One of the promising areas to understand how computers cognize is biosemiotics, a field that draws on C.S. Peirce’s semiotics to argue that all living organisms generate and understand meanings appropriate to their contexts, even plants and unicellular organisms. Although these approaches by such theorists of Jesper Hoffmeyer, Wendy Wheeler, and Terrence Deacon have considerable explanatory power, they share a common blind spot in arguing that such signifying capabilities apply only to living organisms, not computers. However, many of their objections to networked and programmed machines creating, disseminating, and understanding meanings become moot if the relevant unit is considered to be human plus computer rather than either alone. The human species, this talk will argue, is in the midst of entering into a deep symbiosis with computational media. Still incomplete, this symbiosis is akin to endosymbiosis, where previously independently living organisms unite into a single entity, as happened for example with the absorption of mitochondria by eukaryotic cells. The talk will conclude by exploring the implications of this symbiosis-in-progress.

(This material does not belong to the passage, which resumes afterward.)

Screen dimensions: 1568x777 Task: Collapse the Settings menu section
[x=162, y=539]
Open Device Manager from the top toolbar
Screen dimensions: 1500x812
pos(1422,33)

N. Katherine Hayles teaches and writes on the relations of literature, science, and technology in the 20th and 21st centuries. Her print book, Unthought: The Power of the Cognitive Nonconscious, was published by University of Chicago Press in 2017. Her other books include How We Became Posthuman: Virtual Bodies in Cybernetics, Literature and Informatics, which won the Rene Wellek Prize for the Best Book in Literary Theory for 1998-99, Writing Machines, which won the Suzanne Langer Award for Outstanding Scholarship, and How We Think: Digital Media and Contemporary Technogenesis. She is professor and Director of Graduate Studies in the Program in Literature at Duke University, and Distinguished Professor Emerita at the University of California, Los Angeles.